Twenty-overs cricket has the potential to transform the world’s second most-watched sport into a truly global entity.
A match over twenty overs is a great leveller, allowing one or two individuals to transform a contest in a manner that is not possible in the longer format. It is also the most likely route into the sport for the young and uninitiated.
Of course, there remain many ways in which T20 can improve.
For a start, what has become the marquee occasion in the domestic calendar warrants a day to itself. Holding three matches on finals day gives the weather too much sway and puts heavy demands on the endurance of not just players but spectators as well.
Counties could raise more money from playing separate semi-finals, while the sport deserves the kudos and publicity from a unique cup final day, played at the start of the football season.
Despite this huge potential, questions have arisen about whether the sport’s bosses want to see T20 fulfil it.
Initially, twenty-overs cricket was seen as a bit of a gimmick, to put more money into county coffers and pull in more attention. It has clearly succeeded on both measures.
But what is most important: money or development?
It deserves raising now because Sky have reportedly offered £40 million to the England and Wales Cricket Board (ECB) for a new English Premier League from 2017.
The suggestion is that Sky wants a competition involving eight city-based franchises to compete in a three-week tournament in July — fitting around and complementing the Indian, Australian, Caribbean and possibly the new Pakistani T20 tournaments.
Nothing final has been proposed but even the suggestion should make fans think about cricket’s future, and whether it should be dictated to by entities solely interested in extracting profit.
The catalyst is not the Indian Premier League — seen as a bit garish — but Australia’s Big Bash
League, which with its eight franchises is deemed a resounding success.
The first question for such a league is who the home sides would be.
The Test grounds would be obvious suitors — giving us Cardiff, Birmingham, Durham, Leeds, London, Manchester and Nottingham. The eighth could be Bristol or Southampton, both of which host international cricket. But wouldn’t London want two sides — one for Lord’s and the other for the Oval?
So, step one involves the immediate disenfranchisement of the majority of domestic cricket’s supporters.
But it gets worse: would fans of Yorkshire who reside in Sheffield or Hull support Leeds?

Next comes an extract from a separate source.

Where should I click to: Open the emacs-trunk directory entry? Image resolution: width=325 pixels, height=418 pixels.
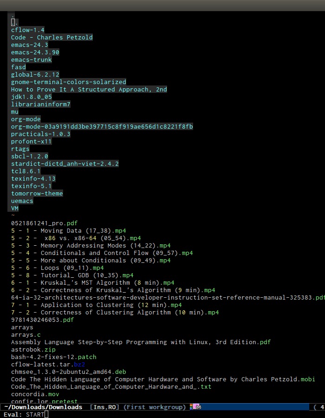pyautogui.click(x=32, y=60)
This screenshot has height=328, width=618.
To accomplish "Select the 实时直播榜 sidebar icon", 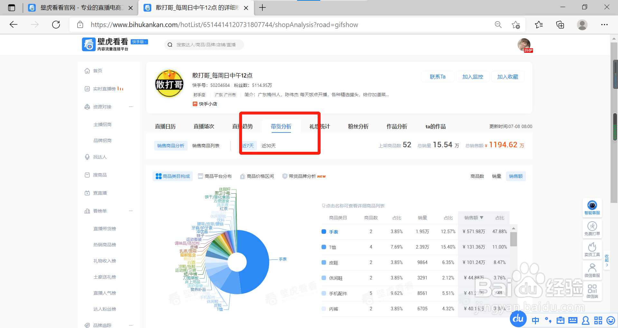I will point(87,89).
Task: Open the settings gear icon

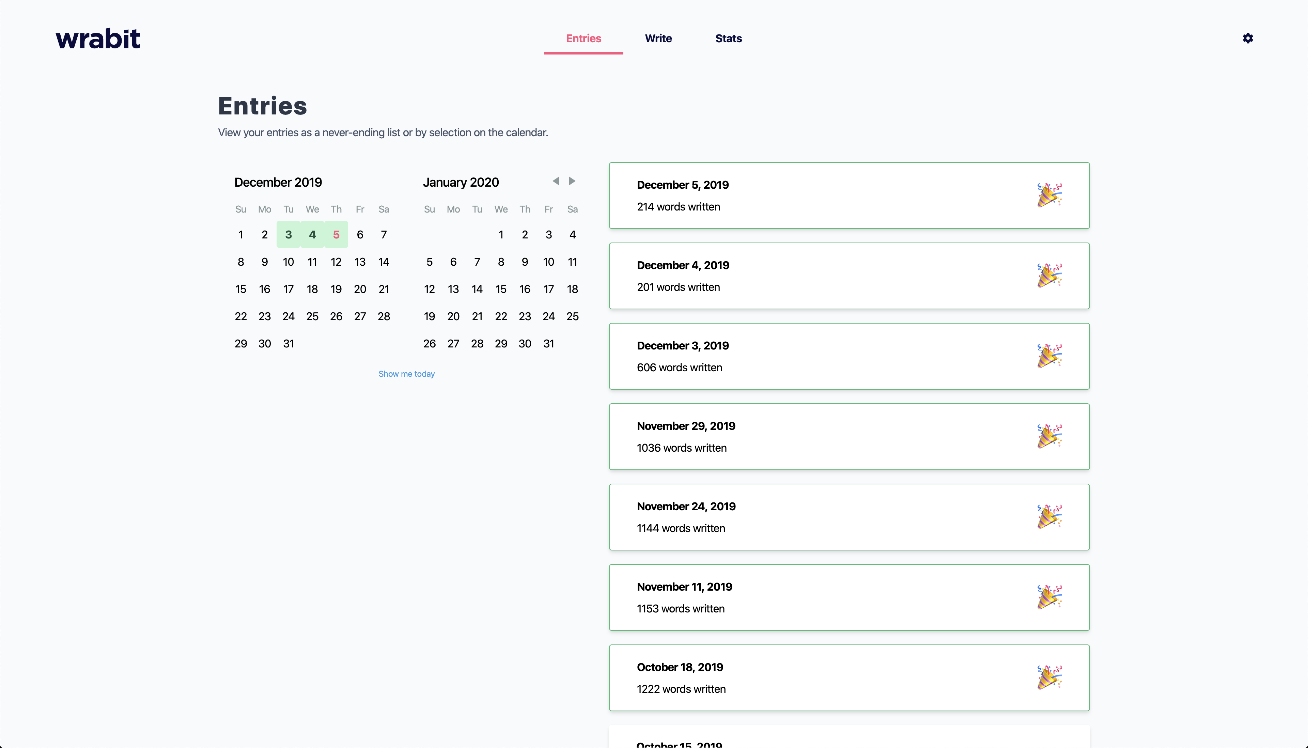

Would Lancashire’s Liverpudlians follow Manchester?
The heart of the Midlands is ripped out with no representatives from the format’s most successful side Leicestershire, Derbyshire or this year’s beaten finalists Northants.
A brief history lesson indicates that “elite” sides have produced only four of the 13 winners of the annual competition (six if you include Hampshire). And only three of this year’s eight quarter-finalists came from sides with Test match grounds.
Merit would clearly not determine participation in the new league.
The next question has to be what gives way to make room for the three-week tournament?
The county championship could be reduced to 12 games, the international calendar curtailed or the 50-overs competition cut. One thought to appease the counties, and Sky’s revenues, is that the Friday night T20 competition would stay, so there would be two twenty-overs competitions.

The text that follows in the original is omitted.